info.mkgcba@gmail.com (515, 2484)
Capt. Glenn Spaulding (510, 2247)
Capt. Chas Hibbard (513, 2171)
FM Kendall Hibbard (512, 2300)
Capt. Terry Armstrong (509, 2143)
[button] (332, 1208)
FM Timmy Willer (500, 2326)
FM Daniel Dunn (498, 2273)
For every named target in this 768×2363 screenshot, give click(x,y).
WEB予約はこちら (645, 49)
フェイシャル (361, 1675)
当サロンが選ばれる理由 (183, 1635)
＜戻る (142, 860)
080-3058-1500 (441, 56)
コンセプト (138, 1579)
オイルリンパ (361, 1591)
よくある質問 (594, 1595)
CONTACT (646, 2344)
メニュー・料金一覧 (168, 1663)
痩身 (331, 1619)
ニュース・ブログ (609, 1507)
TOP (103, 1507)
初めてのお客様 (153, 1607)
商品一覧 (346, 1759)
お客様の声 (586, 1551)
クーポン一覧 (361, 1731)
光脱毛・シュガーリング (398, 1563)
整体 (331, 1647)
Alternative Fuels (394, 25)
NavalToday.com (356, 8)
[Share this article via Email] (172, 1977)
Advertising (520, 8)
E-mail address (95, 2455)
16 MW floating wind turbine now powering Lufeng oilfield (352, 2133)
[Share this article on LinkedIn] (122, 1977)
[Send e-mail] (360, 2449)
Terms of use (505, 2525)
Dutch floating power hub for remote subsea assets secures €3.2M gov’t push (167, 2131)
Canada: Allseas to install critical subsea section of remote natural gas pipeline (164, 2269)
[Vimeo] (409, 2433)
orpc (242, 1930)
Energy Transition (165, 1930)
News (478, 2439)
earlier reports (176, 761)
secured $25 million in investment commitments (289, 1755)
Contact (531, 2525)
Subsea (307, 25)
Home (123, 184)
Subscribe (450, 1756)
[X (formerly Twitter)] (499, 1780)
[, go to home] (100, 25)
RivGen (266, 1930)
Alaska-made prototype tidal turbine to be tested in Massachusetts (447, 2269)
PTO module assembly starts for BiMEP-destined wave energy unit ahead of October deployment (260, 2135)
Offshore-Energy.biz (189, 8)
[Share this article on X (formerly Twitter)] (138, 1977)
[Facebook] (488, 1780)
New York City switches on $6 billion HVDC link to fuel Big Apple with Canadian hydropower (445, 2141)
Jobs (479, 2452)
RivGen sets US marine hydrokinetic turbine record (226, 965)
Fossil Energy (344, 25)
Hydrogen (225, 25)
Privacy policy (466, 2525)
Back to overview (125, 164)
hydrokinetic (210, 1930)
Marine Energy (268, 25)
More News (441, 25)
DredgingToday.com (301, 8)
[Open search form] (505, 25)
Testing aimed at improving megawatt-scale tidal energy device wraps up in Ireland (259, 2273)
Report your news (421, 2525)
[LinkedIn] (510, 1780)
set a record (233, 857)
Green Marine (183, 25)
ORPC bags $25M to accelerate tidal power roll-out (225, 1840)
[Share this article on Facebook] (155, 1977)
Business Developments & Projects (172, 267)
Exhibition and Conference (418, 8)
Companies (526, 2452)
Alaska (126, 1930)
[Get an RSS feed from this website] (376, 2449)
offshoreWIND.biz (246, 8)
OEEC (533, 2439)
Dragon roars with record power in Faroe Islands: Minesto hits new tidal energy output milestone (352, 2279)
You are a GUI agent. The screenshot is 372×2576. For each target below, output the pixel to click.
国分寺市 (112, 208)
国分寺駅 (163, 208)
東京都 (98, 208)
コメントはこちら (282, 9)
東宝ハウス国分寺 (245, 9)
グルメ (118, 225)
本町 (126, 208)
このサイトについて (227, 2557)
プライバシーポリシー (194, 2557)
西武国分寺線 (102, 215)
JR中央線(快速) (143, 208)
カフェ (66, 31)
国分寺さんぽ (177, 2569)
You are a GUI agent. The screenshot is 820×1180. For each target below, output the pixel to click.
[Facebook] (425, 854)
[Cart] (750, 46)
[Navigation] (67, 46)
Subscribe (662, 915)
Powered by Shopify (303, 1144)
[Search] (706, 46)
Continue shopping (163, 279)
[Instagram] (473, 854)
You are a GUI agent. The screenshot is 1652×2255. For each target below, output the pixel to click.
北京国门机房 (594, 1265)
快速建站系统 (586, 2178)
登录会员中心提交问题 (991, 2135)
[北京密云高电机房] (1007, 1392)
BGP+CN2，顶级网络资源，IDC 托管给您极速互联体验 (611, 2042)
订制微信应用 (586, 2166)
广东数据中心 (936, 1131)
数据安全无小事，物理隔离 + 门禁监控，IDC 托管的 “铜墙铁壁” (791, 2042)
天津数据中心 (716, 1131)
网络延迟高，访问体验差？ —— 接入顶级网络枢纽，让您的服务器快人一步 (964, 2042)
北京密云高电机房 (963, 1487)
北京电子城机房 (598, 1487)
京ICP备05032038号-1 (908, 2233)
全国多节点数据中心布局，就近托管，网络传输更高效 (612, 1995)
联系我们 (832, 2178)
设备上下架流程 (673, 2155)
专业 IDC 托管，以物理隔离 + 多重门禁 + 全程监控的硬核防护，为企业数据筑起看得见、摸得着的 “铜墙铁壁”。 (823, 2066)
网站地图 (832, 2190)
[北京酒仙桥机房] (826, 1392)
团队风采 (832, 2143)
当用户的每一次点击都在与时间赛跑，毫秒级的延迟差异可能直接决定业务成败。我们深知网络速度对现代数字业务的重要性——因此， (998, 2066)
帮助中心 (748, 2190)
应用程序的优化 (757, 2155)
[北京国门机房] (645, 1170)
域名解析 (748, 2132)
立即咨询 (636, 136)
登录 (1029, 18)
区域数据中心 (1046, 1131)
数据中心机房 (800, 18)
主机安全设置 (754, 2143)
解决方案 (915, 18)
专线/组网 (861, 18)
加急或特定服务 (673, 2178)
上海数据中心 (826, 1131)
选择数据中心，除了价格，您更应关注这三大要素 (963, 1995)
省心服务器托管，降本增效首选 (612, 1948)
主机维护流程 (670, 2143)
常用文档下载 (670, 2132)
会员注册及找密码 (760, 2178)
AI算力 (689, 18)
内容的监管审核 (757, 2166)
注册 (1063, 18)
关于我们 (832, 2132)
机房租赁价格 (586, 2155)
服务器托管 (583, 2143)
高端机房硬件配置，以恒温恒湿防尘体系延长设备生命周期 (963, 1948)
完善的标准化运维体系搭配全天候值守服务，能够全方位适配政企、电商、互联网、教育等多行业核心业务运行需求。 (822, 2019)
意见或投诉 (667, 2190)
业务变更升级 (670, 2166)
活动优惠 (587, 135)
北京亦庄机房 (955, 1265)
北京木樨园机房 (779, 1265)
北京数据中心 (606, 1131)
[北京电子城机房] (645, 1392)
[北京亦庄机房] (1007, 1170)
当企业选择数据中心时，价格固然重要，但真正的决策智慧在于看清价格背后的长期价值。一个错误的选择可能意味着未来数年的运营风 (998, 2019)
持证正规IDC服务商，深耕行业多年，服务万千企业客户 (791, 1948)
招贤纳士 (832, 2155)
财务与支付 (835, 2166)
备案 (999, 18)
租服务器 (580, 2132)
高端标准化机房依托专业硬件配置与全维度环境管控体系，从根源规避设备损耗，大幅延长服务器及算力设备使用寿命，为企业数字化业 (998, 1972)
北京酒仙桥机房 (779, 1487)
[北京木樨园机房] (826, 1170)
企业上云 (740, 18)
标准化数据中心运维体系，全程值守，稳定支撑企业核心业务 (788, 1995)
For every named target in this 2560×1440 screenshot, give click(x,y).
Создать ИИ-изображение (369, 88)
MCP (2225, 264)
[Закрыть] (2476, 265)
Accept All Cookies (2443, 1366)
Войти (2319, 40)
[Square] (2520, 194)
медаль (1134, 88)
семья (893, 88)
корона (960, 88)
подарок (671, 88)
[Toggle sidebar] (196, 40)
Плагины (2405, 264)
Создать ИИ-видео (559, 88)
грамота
——
__AIM OF THE EXERCISE__:
What you output must match the lines from the beginning of the material through the line with "初めてのお客様 (153, 1607)" exactly, both ends included.

__COMPLETED EXERCISE__:
info.mkgcba@gmail.com (515, 2484)
Capt. Glenn Spaulding (510, 2247)
Capt. Chas Hibbard (513, 2171)
FM Kendall Hibbard (512, 2300)
Capt. Terry Armstrong (509, 2143)
[button] (332, 1208)
FM Timmy Willer (500, 2326)
FM Daniel Dunn (498, 2273)
For every named target in this 768×2363 screenshot, give click(x,y).
WEB予約はこちら (645, 49)
フェイシャル (361, 1675)
当サロンが選ばれる理由 (183, 1635)
＜戻る (142, 860)
080-3058-1500 (441, 56)
コンセプト (138, 1579)
オイルリンパ (361, 1591)
よくある質問 (594, 1595)
CONTACT (646, 2344)
メニュー・料金一覧 (168, 1663)
痩身 (331, 1619)
ニュース・ブログ (609, 1507)
TOP (103, 1507)
初めてのお客様 (153, 1607)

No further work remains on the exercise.